Famílias se despedem de vítimas do naufrágio no Rio Solimões; veja vídeos

Familiares e amigos deram o último adeus às primeiras vítimas identificadas do naufrágio da lancha Lima de Abreu XV, ocorrido na última sexta-feira (13) na região do Encontro das Águas, em Manaus.
A tragédia, que já deixou duas mortes confirmadas e sete desaparecidos, abalou profundamente os municípios de Nova Olinda do Norte e Urucurituba, de onde eram as vítimas.
O corpo de Lara Bianca, 22 anos, foi velado em uma igreja evangélica no centro de Nova Olinda do Norte, cidade onde nasceu e residia. Filha única, estudante de odontologia em Manaus e prestes a concluir a graduação, Lara foi lembrada por familiares como dedicada e motivo de orgulho para a família.

Um vídeo que circula nas redes sociais mostra o pai da jovem emocionado, debruçado sobre o caixão durante a despedida. O sepultamento está previsto para este domingo (15).
Já o corpo de Samyla de Souza, de apenas 3 anos, foi levado para Urucurituba, município às margens do Rio Madeira, onde ocorrerá o velório.
A menina viajava com a avó e o irmão, retornando para casa após um período de férias em Manaus. A família mora em uma comunidade ribeirinha na região. Até o momento, não há confirmação sobre o horário e local do enterro.
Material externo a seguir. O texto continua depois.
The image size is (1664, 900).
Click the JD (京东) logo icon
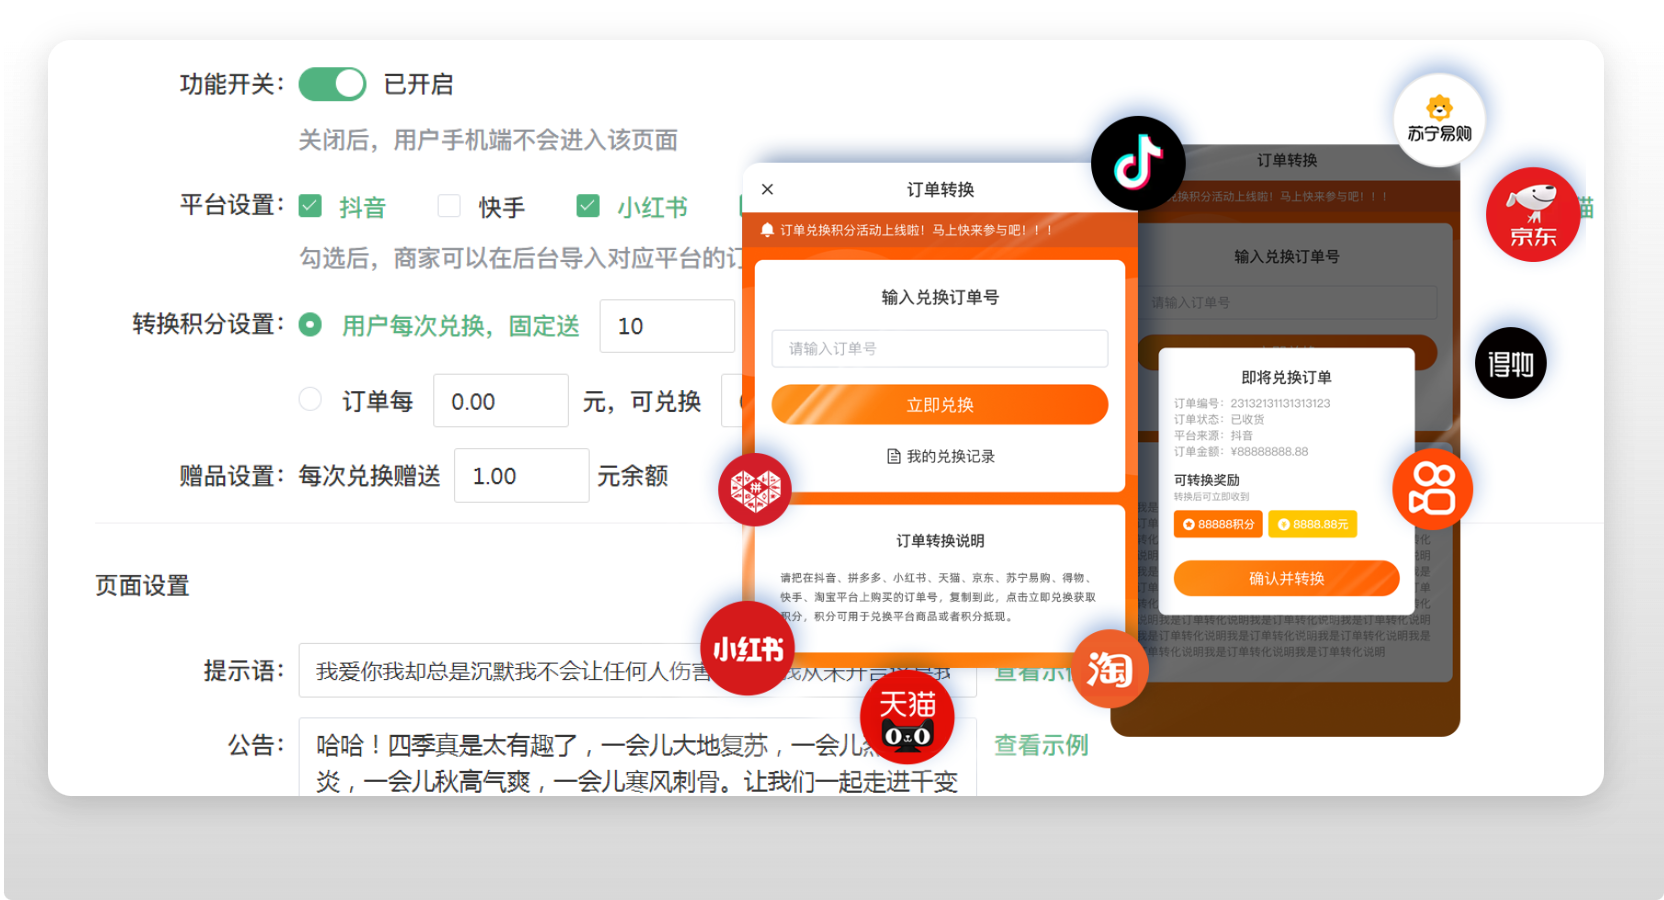pyautogui.click(x=1532, y=215)
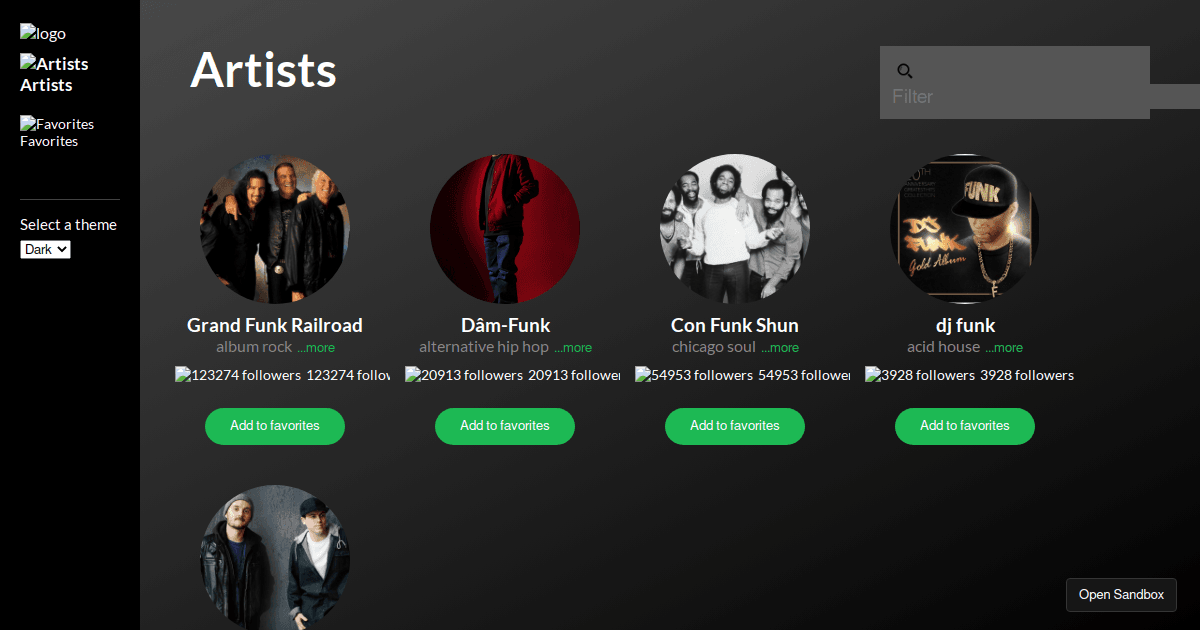Go to Artists in the sidebar
1200x630 pixels.
click(46, 85)
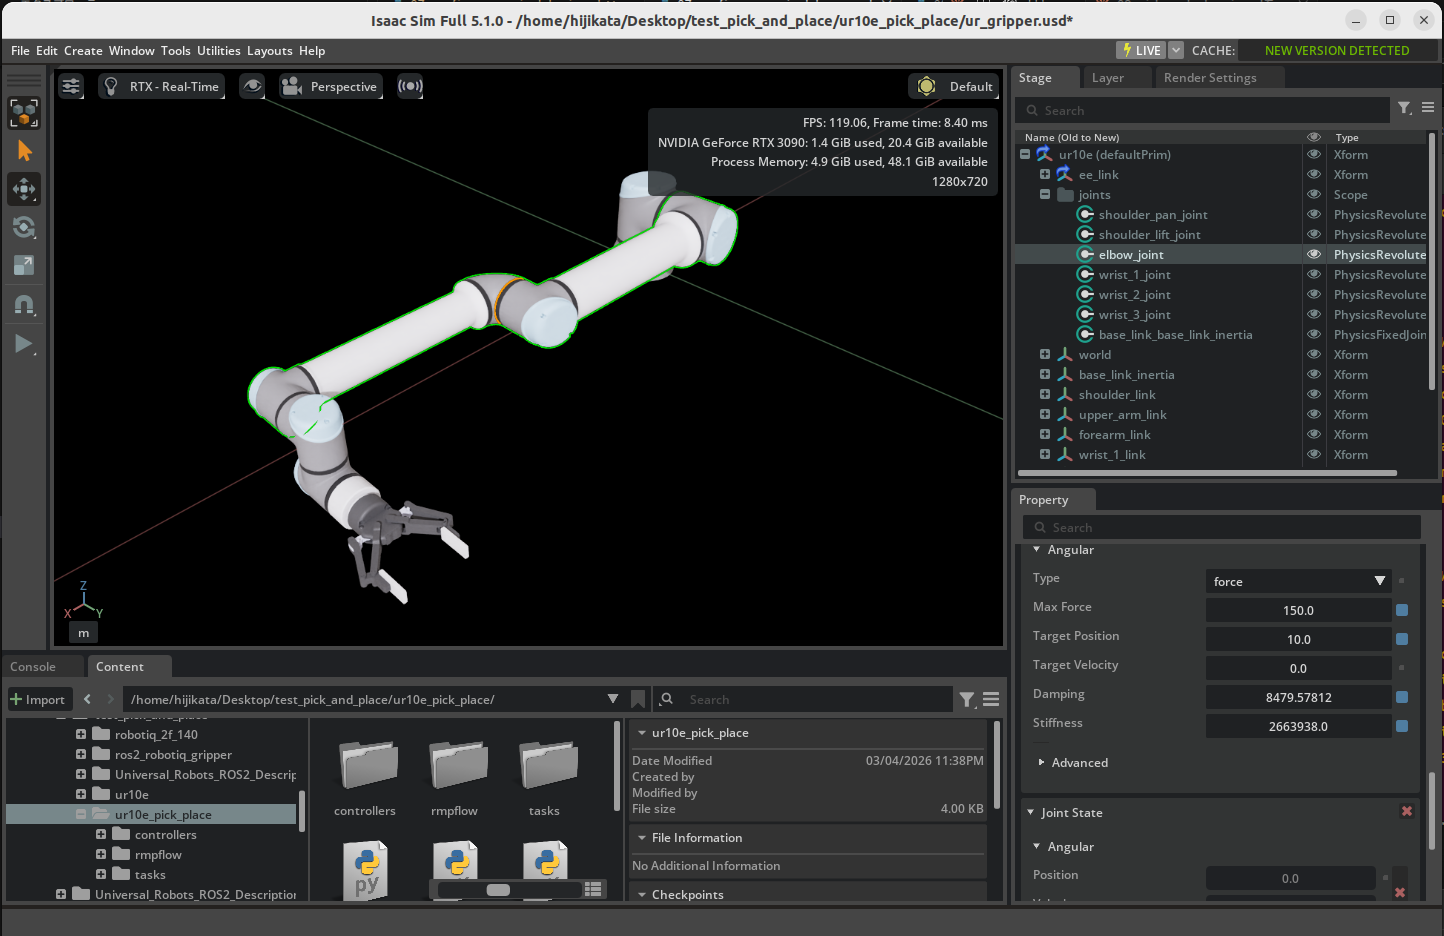Viewport: 1444px width, 936px height.
Task: Toggle the magnet Snap tool
Action: tap(24, 305)
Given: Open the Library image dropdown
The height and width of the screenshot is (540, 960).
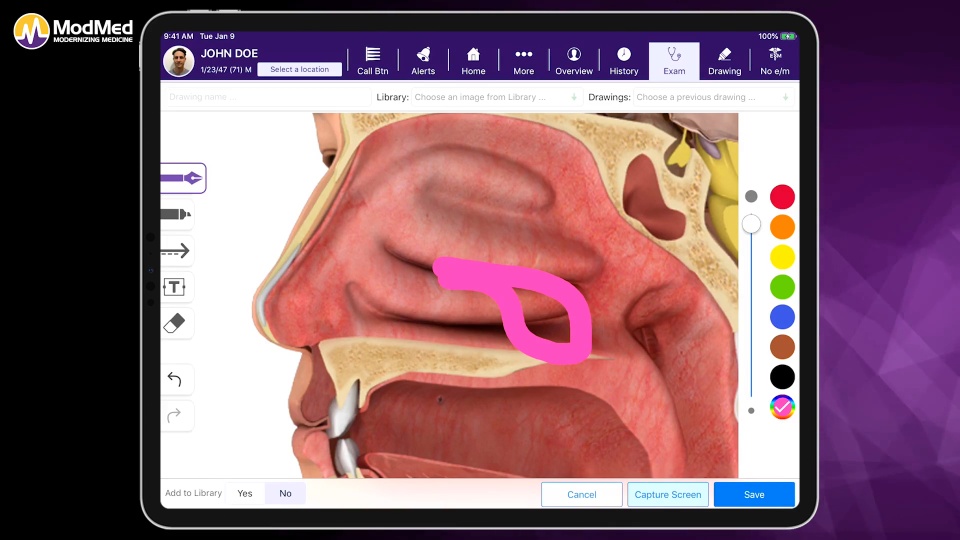Looking at the screenshot, I should click(495, 97).
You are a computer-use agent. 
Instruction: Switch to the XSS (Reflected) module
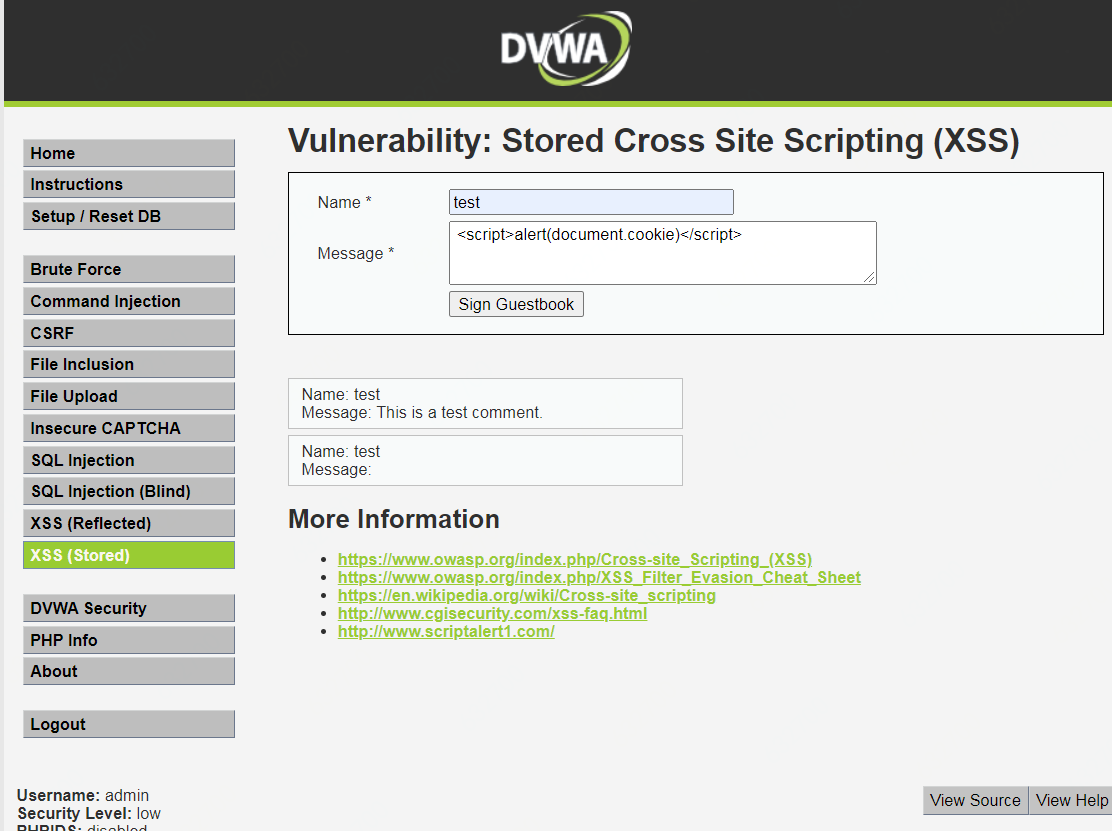(x=128, y=523)
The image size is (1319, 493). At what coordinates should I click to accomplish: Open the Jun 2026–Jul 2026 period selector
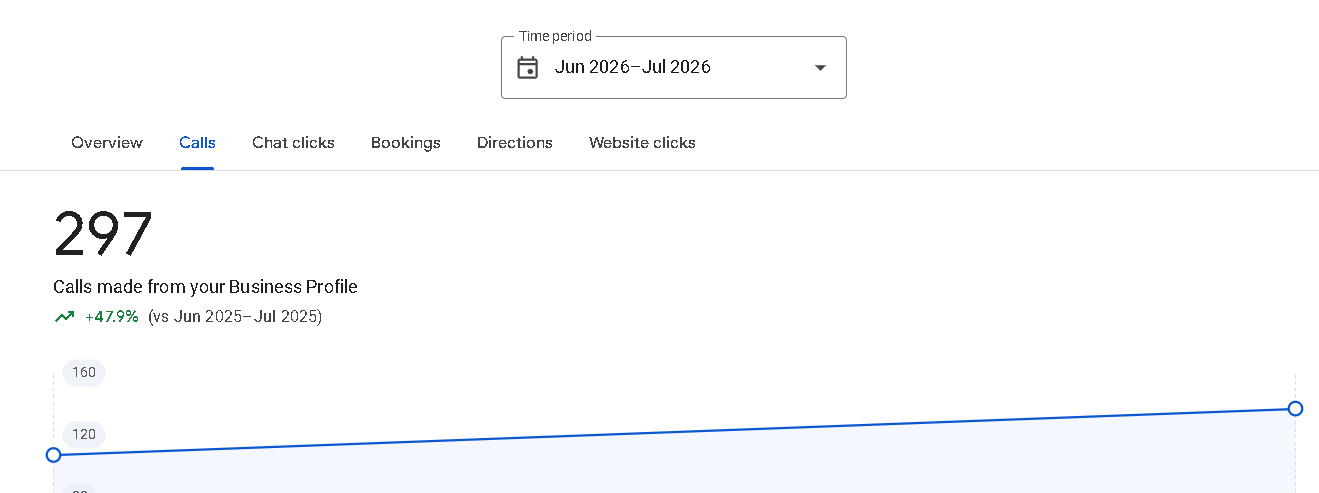(x=673, y=67)
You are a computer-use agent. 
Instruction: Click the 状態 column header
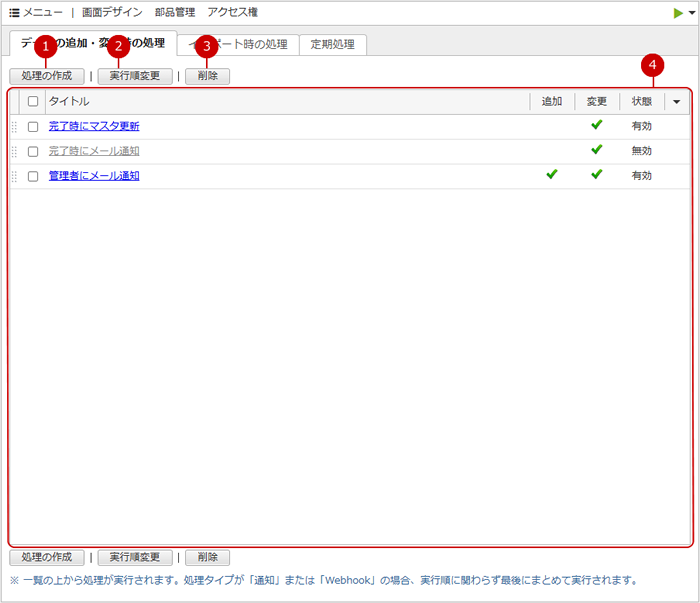pyautogui.click(x=641, y=102)
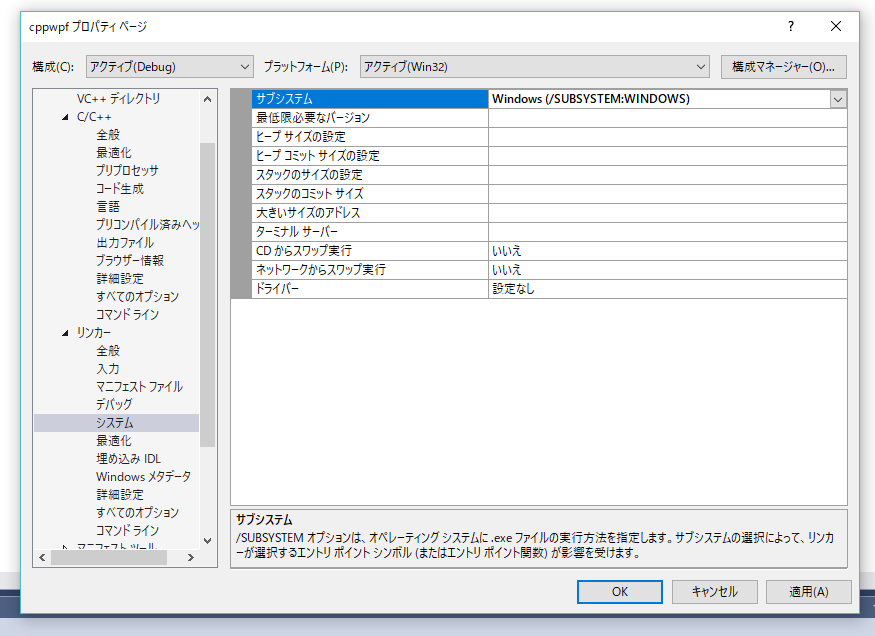Click the キャンセル button
Screen dimensions: 875x636
[x=714, y=591]
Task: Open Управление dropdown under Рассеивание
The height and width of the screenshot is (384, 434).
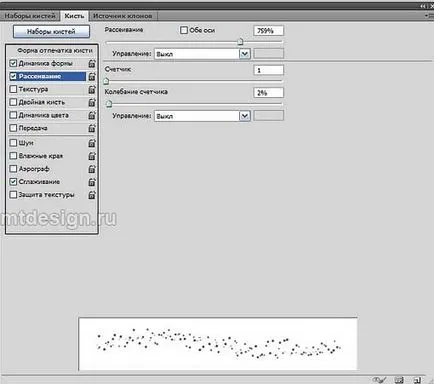Action: pos(202,54)
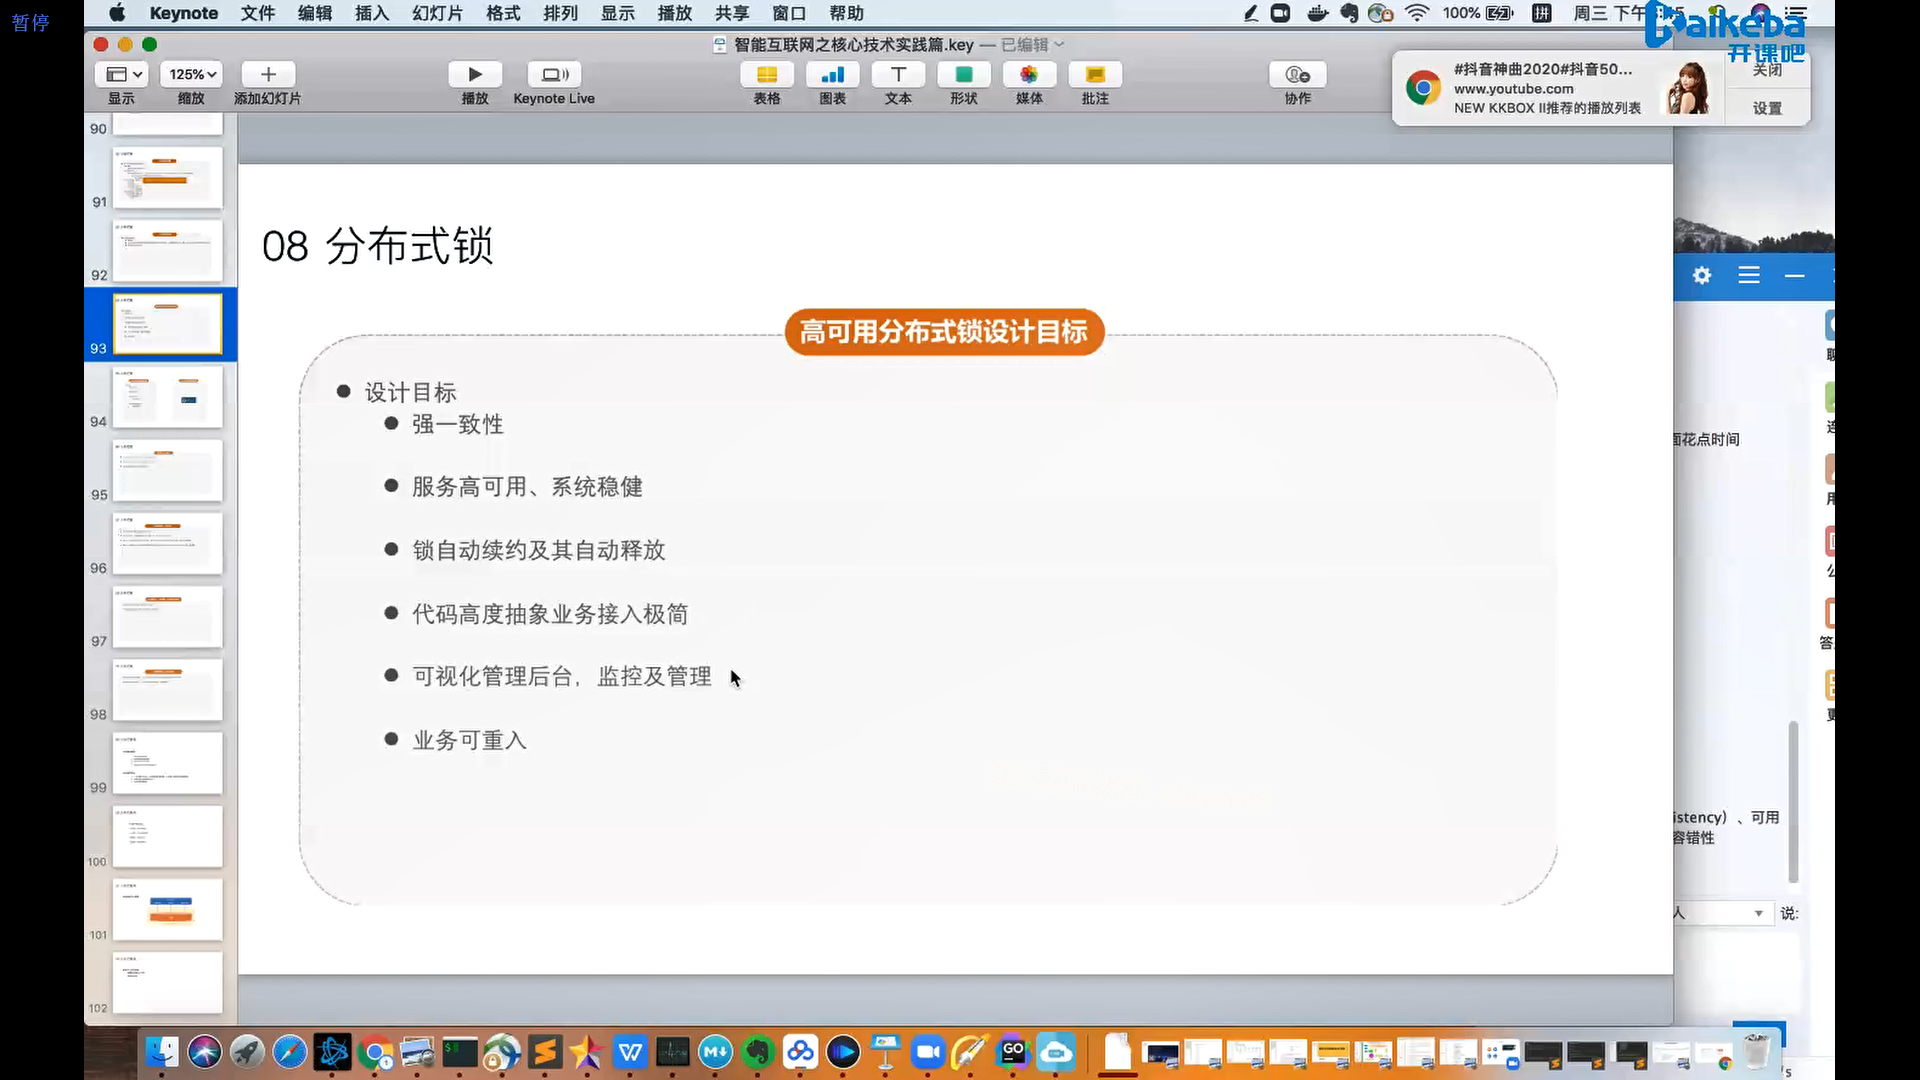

A tragédia também provocou o cancelamento das festividades de Carnaval em Nova Olinda do Norte, como sinal de luto e respeito às vítimas e seus familiares.
Investigação e buscas
A embarcação fazia o trajeto entre Manaus e Nova Olinda do Norte quando naufragou durante a navegação. Testemunhas relataram que ventos fortes e banzeiros podem ter contribuído para o acidente.
O comandante da lancha, Pedro José da Silva Gomes, de 42 anos, foi detido na noite de sexta-feira no Porto de Manaus, mas pagou fiança e foi solto neste sábado (14).
As causas do naufrágio seguem sob investigação. Neste domingo (15), equipes de resgate retomaram as buscas pelos sete desaparecidos, concentrando esforços para alcançar a estrutura da embarcação, localizada a aproximadamente 50 metros de profundidade no leito do Rio Amazonas.
A operação é considerada de alta complexidade devido à pressão da água e à visibilidade quase nula.